(Saved entries)
########################################

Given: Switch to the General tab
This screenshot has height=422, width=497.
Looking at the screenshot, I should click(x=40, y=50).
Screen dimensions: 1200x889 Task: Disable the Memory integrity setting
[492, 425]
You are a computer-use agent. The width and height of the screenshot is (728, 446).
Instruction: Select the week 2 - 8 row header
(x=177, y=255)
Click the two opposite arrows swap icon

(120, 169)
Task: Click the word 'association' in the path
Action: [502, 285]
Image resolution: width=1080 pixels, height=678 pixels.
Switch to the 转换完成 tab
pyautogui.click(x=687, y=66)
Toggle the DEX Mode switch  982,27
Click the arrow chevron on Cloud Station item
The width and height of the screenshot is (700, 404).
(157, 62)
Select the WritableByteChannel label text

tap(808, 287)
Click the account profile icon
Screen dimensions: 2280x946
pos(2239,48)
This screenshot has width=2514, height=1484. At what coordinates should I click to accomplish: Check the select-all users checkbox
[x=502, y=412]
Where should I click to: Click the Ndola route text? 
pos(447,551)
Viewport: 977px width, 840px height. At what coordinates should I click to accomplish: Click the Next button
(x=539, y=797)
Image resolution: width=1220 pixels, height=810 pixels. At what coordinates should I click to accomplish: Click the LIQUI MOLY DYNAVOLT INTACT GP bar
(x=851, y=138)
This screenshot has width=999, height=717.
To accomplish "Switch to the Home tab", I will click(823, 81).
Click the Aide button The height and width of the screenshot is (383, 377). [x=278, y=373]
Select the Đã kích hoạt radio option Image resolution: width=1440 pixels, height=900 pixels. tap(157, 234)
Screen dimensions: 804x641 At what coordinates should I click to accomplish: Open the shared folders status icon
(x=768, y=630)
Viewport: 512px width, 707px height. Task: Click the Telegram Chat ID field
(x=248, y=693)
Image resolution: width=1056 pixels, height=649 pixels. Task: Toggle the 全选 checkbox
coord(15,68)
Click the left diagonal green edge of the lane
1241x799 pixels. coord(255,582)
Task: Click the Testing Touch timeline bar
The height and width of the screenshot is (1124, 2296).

########################################

§ **TASK TO COMPLETE**
Set down exactly the lines that begin with the one containing "Image resolution: width=1056" and end with the last line above, and no others.

§ **TASK OUTPUT**
Image resolution: width=1056 pixels, height=649 pixels. Task: Toggle the 全选 checkbox
coord(15,68)
Click the left diagonal green edge of the lane
1241x799 pixels. coord(255,582)
Task: Click the Testing Touch timeline bar
The height and width of the screenshot is (1124, 2296).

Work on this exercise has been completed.